I JUST HOPE THAT ONE DAY..OBVIOUSLY NOT IN OUR LIFE TIME , BUT ONE DAY THEY WILL DISCOVER A CURE FOR FURTHER GENERATIONS AND THIS CONDITION IS WIPED FROM THE EARTH COMPLETELY..
take care all...
oh yeah one last comment , just to lighten the mood...i never put photo up cause my face has been hit bad in a van accident when i had a fit..!! [this is the funny part, i wont ever forget] WHILE IN THE HOSPITAL...THE NURSE SAID ''IF YOU HAVE YOUR TEETH WE CAN REPLACE THEM ?....how the bleeding hell did i know they had gone in the first place !!!! i had had a fit and was unconsious
TAKE CARE ALL
Dont do that!! Staying in bed is lame.
Careful on the cut back of valium, that could be triggering your seizures. Upping the dose of dilantin or getting on another med entirely may help alot.
I've heard dilantin- although tried and true- been around forever- isn't the most effective in controlling seizures. Maybe this is the case for you.

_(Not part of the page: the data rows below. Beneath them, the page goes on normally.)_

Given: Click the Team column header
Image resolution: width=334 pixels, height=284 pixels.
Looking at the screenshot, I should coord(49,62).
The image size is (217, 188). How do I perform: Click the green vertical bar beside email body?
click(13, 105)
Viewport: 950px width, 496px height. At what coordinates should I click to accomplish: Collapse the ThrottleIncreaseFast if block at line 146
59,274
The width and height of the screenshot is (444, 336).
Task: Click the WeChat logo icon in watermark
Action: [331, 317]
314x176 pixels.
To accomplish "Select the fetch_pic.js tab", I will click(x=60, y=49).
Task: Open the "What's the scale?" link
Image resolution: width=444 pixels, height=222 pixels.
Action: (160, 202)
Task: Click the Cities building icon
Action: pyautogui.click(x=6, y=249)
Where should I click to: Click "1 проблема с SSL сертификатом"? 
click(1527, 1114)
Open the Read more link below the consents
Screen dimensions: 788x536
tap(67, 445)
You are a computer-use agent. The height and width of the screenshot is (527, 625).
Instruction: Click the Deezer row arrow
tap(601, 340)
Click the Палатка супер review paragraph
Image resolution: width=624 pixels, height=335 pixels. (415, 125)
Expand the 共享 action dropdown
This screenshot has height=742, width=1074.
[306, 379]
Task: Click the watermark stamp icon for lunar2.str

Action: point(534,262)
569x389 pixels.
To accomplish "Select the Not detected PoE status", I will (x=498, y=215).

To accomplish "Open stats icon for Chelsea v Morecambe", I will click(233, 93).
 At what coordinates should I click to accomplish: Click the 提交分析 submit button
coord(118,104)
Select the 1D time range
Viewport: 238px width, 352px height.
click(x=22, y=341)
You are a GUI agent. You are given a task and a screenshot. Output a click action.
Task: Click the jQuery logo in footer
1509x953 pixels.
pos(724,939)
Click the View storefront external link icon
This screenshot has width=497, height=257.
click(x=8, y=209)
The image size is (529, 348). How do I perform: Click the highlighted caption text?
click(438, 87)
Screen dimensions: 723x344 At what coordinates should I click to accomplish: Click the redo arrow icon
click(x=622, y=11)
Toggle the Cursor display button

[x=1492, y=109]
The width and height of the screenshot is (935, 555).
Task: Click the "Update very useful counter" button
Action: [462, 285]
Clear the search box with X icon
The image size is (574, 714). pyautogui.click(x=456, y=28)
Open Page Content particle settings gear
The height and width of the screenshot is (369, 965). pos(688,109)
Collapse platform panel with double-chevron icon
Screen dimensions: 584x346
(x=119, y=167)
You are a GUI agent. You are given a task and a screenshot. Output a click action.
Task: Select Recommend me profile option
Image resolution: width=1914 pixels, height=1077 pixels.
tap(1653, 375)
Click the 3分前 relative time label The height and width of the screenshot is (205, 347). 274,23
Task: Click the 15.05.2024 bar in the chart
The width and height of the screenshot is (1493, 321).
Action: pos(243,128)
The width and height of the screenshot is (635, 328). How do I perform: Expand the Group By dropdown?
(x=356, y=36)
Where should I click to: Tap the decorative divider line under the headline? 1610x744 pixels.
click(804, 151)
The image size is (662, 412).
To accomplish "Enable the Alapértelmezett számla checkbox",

If you dont mind using yourself as guinea pig, you know what to do. Message me anytime, I enjoy your presence here. And my screen name? I'm seeking solice as well, if you read my profile you will understand. We all go through tough stuff, and I wish I could undoubtedly say "It gets better!" But, sometimes it doesn't-- or it has to get painfully BAD before it gets better.
I don't know if I am rewriting this or if the one that just disappeared is gone, so a recap. I mentioned that you have a good screen name, because I suppose that's what I'm doing, seeking solice. Because I've been taking 600mg dilantin, 30mg valium and up to 150mg morphine a day since this whole thing in 1994 or 95. Cut back to 500 dilantin and 20 valium but that was months and months ago. I unfortunately know all too much about status seizures and except for my parrot Max I live alone. A risky choice but mine. Good neighbors help, make sure I take the meds, stop by a few times a day and what they can, but I wasn't afraid anymore and now I am again and it just really *****. Thanks for taking the time to offer your insights. I think I'll just stay in bed for a year or two.
I may not be a nurse or doctor, but growing up with two epileptics my whole life, my first thought in reading your post was this:
It seems like as an epileptic, if you are seizure free for a time, then have a seizure, that unfortunately lowers your thresh hold for having another seizure, and CAN create a seizure pattern unless it is properly controlled.
Status seizures are dangerous, are you willing to be on meds? Or do you have a live in partner that can administer fast acting meds when you have these seizures?
I hesitate to recommend daily meds, because when you get on them for a time, then abruptly stop, that can cause status seizures as well. I'm sure you know that though. Good luck to you, and thanks for commenting on my post. I appreciated your feedback.